Sue Brandt McBee at the Carver Branch, August 9
I'm not the only one who notices the hand-fans first. Stepping into the George Washington Carver branch library -- a modest but beautifully muraled rectangular structure on the Eastside -- one can't help but covet one fan in the middle of one glass case, the one with Martin Luther King Jr.'s likeness bobbing above that of JFK and his brother Bobby's, the one whose images float on a cooling baby-blue background. "These Heroes Died For Freedom," it says. It's a church fan, of course, and it must be from the late Sixties or so.
"I remember these vividly," said Bertha Means, president of the Austin Cab Co., formerly the Harlem Cab Co. "I'm sure some of these folks could use one now." People pass and stare on their way to the refreshment table. "I'm glad somebody's saving these," one lady told another.
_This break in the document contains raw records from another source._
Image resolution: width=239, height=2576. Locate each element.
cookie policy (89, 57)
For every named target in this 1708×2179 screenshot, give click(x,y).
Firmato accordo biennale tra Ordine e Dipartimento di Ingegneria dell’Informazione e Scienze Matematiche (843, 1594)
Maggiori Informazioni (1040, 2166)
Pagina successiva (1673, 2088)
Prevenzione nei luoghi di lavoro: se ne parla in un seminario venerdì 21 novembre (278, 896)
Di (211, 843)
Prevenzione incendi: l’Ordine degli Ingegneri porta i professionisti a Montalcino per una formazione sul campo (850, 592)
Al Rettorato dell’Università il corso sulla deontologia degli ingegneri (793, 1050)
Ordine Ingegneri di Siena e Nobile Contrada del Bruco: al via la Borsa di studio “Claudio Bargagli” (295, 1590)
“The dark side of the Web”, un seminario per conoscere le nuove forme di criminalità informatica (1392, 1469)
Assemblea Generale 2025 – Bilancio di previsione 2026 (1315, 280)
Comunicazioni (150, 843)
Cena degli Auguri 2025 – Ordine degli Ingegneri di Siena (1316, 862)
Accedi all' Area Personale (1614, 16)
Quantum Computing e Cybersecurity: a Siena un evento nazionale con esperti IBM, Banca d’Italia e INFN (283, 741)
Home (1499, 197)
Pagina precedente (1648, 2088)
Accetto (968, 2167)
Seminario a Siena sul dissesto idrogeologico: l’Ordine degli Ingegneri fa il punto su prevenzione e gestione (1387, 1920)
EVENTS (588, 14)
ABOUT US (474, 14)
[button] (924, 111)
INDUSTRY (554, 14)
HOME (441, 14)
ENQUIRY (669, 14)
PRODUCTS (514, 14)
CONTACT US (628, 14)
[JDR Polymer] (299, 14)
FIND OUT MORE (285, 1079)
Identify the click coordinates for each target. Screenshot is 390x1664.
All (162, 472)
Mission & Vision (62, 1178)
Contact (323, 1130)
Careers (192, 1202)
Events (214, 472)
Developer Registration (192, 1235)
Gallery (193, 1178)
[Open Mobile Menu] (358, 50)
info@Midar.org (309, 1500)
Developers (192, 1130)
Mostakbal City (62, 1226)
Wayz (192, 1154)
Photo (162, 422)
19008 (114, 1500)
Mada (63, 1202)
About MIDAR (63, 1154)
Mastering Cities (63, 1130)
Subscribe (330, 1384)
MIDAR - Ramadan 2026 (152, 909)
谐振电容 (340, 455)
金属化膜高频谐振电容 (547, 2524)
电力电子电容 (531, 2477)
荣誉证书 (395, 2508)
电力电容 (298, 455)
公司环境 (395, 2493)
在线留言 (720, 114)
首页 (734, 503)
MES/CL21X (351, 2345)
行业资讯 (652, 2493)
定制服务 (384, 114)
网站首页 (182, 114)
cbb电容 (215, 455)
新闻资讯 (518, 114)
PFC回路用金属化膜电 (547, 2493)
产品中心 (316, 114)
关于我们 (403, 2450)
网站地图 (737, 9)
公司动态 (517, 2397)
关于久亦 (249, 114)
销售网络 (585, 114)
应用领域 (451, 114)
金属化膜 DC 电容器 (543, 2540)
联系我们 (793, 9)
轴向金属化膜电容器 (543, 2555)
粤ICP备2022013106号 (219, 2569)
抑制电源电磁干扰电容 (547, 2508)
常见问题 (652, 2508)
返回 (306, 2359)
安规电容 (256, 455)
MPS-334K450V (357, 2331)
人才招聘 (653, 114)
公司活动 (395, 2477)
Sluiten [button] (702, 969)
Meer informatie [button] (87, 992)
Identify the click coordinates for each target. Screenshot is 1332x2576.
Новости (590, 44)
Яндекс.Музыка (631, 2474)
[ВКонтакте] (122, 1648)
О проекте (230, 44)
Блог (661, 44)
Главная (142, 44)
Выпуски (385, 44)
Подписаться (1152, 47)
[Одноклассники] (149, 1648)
Sue Brandt McBee was saving them, but she's not anymore. On Thursday, Aug. 9, she gave her fans to the Carver branch, along with her collection of more than 500 books, photos, videos, and art relating to the African-American experience. "I'm doing this mainly for the black kids," she said about the Sue Brandt McBee Collection of African-American Culture. "It's just stuff I've picked up over the years, when I could. It's not a multimillion-dollar thing, but it needs to be seen. You didn't often see it when I was young."
McBee is a lively, well-spoken whir of Southern charm. She earned her bachelor's degree in journalism from the University of Texas at Austin, "way back around World War II." She worked for the Austin American-Statesman, founded the Austin History Center Association (she now serves as its honorary chairperson), and served as an advisor for UT Press. The books and videos will be catalogued and available for checkout. "It's a little bit iffy, but it's what she wants," one employee said. Her eclectic donation is scattered throughout the library; both volumes of a first-edition The Story of the Negro by Booker T. Washington here, a Bakongo, Lower Congo, nail fetish doll there. ("My favorite," Herby Augustin, a library administrator, told me. "That thing has value.") Near the entrance is a mounted, autographed photo of Whitney Houston. "I can almost hear her singing 'I Will Always Love You,'" someone said, and near an 1896 edition of M. Waterbury's Seven Years Among the Freedmen rests Nicole Brown Simpson: The Private Diary of a Life Interrupted. "She does it right," someone else observed about McBee. "And she's still collecting, she's still out there. Did you know a Sue McBee elementary school opened last week?"
There were about 100 people at the reception and ceremony to honor McBee, black and white, and the Carver branch was buzzing with neighborhood gossip and thoughtful discussion. Some regulars were here simply to read or surf the Internet. But most were supporting McBee. Marian Barnes, a writer and storyteller, was here, and so was A.D. Rison, an author of testing guides for black children and a prolific playwright/composer.
"I support anything to help the children," he said. But Herby Augustin, the library employee, expressed doubt that McBee's collection will even register with young library visitors. "They don't care," he complained, while we looked at the cover of a September 1924 Pictorial Review with an illustration of a black child gulping a huge watermelon. "And I understand. It's really for the older people who understand. This guy here doesn't understand. He wants to surf for cartoons." Augustin pointed to a 10-year-old kid at a computer. The child is unaware of the copies of Little Black Sambo and Beloved Belindy, the drawings of black kids with tails, the postcards of famous blackface minstrels, all from McBee's collection, that surround him. "I know about slavery," he responded.